Подъезжая к своей квартире, Бобров заметил свет в окнах. «Должно быть, без меня приехал доктор и теперь валяется на диване в ожидании моего приезда», — подумал он, сдерживая взмыленную лошадь. В теперешнем настроении Боброва доктор Гольдберг был единственным человеком, присутствие которого он мог перенести без болезненного раздражения.
Он любил искренно этого беспечного, кроткого еврея за его разносторонний ум, юношескую живость характера и добродушную страсть к спорам отвлеченного свойства. Какой бы вопрос ни затрогивал Бобров, доктор Гольдберг возражал ему с одинаковым интересом к делу и с неизменной горячностью.
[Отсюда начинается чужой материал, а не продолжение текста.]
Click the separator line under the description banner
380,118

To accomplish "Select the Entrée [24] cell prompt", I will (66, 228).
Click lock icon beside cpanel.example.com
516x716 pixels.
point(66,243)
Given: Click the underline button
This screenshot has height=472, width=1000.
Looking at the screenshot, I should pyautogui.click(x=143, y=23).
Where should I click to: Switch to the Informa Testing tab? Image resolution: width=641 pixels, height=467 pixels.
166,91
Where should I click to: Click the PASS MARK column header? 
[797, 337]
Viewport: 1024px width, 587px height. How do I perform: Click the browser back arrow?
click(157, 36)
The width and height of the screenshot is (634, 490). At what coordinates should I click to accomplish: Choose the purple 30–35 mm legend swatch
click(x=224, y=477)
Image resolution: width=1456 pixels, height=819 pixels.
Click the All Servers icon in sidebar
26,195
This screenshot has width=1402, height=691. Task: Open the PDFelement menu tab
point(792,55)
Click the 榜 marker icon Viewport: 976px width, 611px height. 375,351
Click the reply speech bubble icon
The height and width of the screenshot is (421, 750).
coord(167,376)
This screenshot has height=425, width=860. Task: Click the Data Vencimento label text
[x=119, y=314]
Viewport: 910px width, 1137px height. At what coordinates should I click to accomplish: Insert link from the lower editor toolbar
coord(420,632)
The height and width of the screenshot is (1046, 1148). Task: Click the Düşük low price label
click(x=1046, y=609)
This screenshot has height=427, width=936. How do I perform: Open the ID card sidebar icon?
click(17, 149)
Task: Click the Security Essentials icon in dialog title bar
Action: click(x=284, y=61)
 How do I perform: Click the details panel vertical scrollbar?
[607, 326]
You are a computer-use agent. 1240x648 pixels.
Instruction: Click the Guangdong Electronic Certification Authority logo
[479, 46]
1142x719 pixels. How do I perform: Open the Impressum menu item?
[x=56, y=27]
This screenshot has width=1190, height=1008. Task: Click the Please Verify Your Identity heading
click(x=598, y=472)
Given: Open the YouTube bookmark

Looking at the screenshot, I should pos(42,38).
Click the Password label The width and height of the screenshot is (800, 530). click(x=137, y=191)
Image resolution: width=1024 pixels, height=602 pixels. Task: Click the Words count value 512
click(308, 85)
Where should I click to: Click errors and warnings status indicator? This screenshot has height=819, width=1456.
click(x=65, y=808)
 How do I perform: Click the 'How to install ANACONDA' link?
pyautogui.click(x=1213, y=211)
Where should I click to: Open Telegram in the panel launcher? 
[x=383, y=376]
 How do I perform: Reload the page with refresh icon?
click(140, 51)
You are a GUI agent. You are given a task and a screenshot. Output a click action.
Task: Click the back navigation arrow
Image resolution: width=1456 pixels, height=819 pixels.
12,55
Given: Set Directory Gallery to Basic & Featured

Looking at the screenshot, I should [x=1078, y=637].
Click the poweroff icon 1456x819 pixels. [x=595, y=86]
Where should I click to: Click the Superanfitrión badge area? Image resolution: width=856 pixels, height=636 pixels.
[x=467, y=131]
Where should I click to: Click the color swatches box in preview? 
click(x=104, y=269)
И хотя между обоими в их бесконечных спорах до сих пор возникали только противоречия, тем не менее они скучали друг без друга и виделись чуть не ежедневно.
Доктор действительно лежал на диване, закинув ноги на его спинку, и читал какую-то брошюру, держа ее вплотную у своих близоруких глаз. Быстро скользнув взглядом по корешку, Бобров узнал «Учебный курс металлургии» Мевиуса и улыбнулся. Он хорошо знал привычку доктора читать с одинаковым увлечением, и непременно из середины, все, что только попадалось ему под руку.
— А я без вас распорядился чайком, — сказал доктор, отбросив в сторону книгу и глядя поверх очков на Боброва. — Ну, как попрыгиваете, государь мой Андрей Ильич? У-у, да какой же вы сердитый. Что? Опять веселая меланхолия?
— Ах, доктор, скверно на свете жить, — сказал устало Бобров.
— Отчего же так, голубчик?
— Да так… вообще… все скверно. Ну как, доктор, ваша больница?
— Наша больница ничего… живет. Сегодня очень интересный хирургический случай был. Ей-богу, и смешно и трогательно.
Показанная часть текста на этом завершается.